Knowledge distillation becomes a de facto standard to improve the performance of small neural networks. Most of the previous works propose to regress the representational features from the teacher to the student in a one-to-one spatial matching fashion. However, people tend to overlook the fact that, due to the architecture differences, the semantic information on the same spatial location usually vary. This greatly undermines the underlying assumption of the one-to-one distillation approach. To this end, we propose a novel one-to-all spatial matching knowledge distillation approach. Specifically, we allow each pixel of the teacher feature to be distilled to all spatial locations of the student features given its similarity, which is generated from a target-aware transformer. Our approach surpasses the state-of-the-art methods by a significant margin on various computer vision benchmarks, such as ImageNet, Pascal VOC and COCOStuff10k. Code is available at https://github.com/sihaoevery/TaT.
Paper Structure (15 sections, 10 equations, 4 figures, 14 tables)
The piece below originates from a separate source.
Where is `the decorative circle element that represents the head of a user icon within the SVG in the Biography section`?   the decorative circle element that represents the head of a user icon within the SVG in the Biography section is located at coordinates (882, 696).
This paper contains 15 sections, 10 equations, 4 figures, 14 tables.

Figures (4)

  • Figure 1: Illustration of semantic mismatch. Suppose that teacher and student are the 3-layers and 2-layers convnets with kernel size $3\times 3$ and stride $1\times 1$. (a) shows the receptive field of the middle pixel of the final feature map, where the blue box represents the teacher's receptive field and the orange box is that of the student's. Since teacher model has more convolutional operations, the resulting teacher feature map has a larger receptive field and thus contains richer semantic information. (b) Hence, directly regressing the student's and teacher's feature in a one-to-one spatial matching fashion may be suboptimal. (c) We proposed a one-to-all knowledge distillation via a target-aware transformer that can let the teacher's spatial components be distilled to the entire student feature maps.
  • Figure 2: Illustration of our framework. (a) Target-aware Transformer. Conditioned on the teacher feature and the student feature, the transformation map Corr. is computed and then applied on the student feature to reconfigure itself, which is then asked to minimize the L$_2$ loss with the corresponding teacher feature. (b) Patch-group Distillation. Both teacher and student features are to be sliced and rearranged as groups for distillation. By concatenating the patches within a group, we explicitly introduce the spatial correlation among the patches beyond the patches themselves. (c) Anchor-point Distillation. Each color indicates a region. We use average pooling to extract the anchor within a local area of the given feature map, forming the new feature map of a smaller size. The generated anchor-point features will participate in the distillation.
  • Figure 3: The performance of our model under different $\epsilon$ on ImageNet. Here the loss $\mathcal{L}_{\rm{KL}}$ is removed and $\alpha$ is set to 0.1.
  • Figure 4: Visualization of feature map and TaT map. The input is selected from ImageNet validation set. The teacher backbone is ResNet34 and student backbone is ResNet18. The feature map of the distillation layer (4-th block) has been visualized. While there are 512 feature channels in total, we visualize 64 channels for better visualization. Through the Target-aware transformer, we found that the reconfigured student feature (3rd column) has a similar pattern with teacher feature (4th column). The associated TaT map has also been visualized, which indicates the student would aggregate the semantic mostly from neighbor to enhance its pixels.